TASK OBJECTIVE: Nothing in the data may be altered as it is transcribed.

━━━━━━━━━━━━━━━━━━━━

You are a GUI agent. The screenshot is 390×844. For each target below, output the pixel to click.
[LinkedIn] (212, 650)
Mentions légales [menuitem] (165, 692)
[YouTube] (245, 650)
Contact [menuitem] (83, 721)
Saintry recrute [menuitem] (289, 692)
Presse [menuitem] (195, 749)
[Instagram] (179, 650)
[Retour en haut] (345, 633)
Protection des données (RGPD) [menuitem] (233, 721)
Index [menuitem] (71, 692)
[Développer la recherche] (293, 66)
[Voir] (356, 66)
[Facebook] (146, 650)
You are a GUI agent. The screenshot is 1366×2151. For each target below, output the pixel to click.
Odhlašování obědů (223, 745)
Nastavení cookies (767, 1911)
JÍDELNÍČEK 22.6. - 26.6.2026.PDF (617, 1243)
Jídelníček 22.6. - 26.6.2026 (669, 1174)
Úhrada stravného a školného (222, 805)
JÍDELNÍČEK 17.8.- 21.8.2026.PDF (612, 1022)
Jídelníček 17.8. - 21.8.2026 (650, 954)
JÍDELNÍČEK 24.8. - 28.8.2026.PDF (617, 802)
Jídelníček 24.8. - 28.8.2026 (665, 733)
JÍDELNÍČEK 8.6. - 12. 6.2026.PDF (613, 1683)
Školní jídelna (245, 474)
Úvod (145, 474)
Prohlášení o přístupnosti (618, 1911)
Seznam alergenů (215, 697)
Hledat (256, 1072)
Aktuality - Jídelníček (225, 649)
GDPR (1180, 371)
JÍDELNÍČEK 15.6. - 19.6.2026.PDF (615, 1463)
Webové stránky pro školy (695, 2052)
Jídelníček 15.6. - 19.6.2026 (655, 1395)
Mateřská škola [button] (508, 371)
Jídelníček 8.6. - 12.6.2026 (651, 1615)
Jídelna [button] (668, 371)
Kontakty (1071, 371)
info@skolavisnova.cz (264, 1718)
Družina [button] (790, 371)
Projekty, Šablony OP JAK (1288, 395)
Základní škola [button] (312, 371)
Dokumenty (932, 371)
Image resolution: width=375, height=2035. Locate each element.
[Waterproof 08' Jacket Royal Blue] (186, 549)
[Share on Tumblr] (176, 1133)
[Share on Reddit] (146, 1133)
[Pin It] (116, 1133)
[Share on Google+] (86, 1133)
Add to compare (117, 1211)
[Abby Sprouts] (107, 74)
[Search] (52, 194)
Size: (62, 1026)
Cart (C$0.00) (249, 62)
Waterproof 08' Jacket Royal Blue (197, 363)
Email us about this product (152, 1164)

━━━━━━━━━━━━━━━━━━━━

OUTPUT OF THE TASK:
You are a GUI agent. The screenshot is 390×844. For each target below, output the pixel to click.
[LinkedIn] (212, 650)
Mentions légales [menuitem] (165, 692)
[YouTube] (245, 650)
Contact [menuitem] (83, 721)
Saintry recrute [menuitem] (289, 692)
Presse [menuitem] (195, 749)
[Instagram] (179, 650)
[Retour en haut] (345, 633)
Protection des données (RGPD) [menuitem] (233, 721)
Index [menuitem] (71, 692)
[Développer la recherche] (293, 66)
[Voir] (356, 66)
[Facebook] (146, 650)
You are a GUI agent. The screenshot is 1366×2151. For each target below, output the pixel to click.
Odhlašování obědů (223, 745)
Nastavení cookies (767, 1911)
JÍDELNÍČEK 22.6. - 26.6.2026.PDF (617, 1243)
Jídelníček 22.6. - 26.6.2026 (669, 1174)
Úhrada stravného a školného (222, 805)
JÍDELNÍČEK 17.8.- 21.8.2026.PDF (612, 1022)
Jídelníček 17.8. - 21.8.2026 (650, 954)
JÍDELNÍČEK 24.8. - 28.8.2026.PDF (617, 802)
Jídelníček 24.8. - 28.8.2026 (665, 733)
JÍDELNÍČEK 8.6. - 12. 6.2026.PDF (613, 1683)
Školní jídelna (245, 474)
Úvod (145, 474)
Prohlášení o přístupnosti (618, 1911)
Seznam alergenů (215, 697)
Hledat (256, 1072)
Aktuality - Jídelníček (225, 649)
GDPR (1180, 371)
JÍDELNÍČEK 15.6. - 19.6.2026.PDF (615, 1463)
Webové stránky pro školy (695, 2052)
Jídelníček 15.6. - 19.6.2026 (655, 1395)
Mateřská škola [button] (508, 371)
Jídelníček 8.6. - 12.6.2026 (651, 1615)
Jídelna [button] (668, 371)
Kontakty (1071, 371)
info@skolavisnova.cz (264, 1718)
Družina [button] (790, 371)
Projekty, Šablony OP JAK (1288, 395)
Základní škola [button] (312, 371)
Dokumenty (932, 371)
Image resolution: width=375, height=2035. Locate each element.
[Waterproof 08' Jacket Royal Blue] (186, 549)
[Share on Tumblr] (176, 1133)
[Share on Reddit] (146, 1133)
[Pin It] (116, 1133)
[Share on Google+] (86, 1133)
Add to compare (117, 1211)
[Abby Sprouts] (107, 74)
[Search] (52, 194)
Size: (62, 1026)
Cart (C$0.00) (249, 62)
Waterproof 08' Jacket Royal Blue (197, 363)
Email us about this product (152, 1164)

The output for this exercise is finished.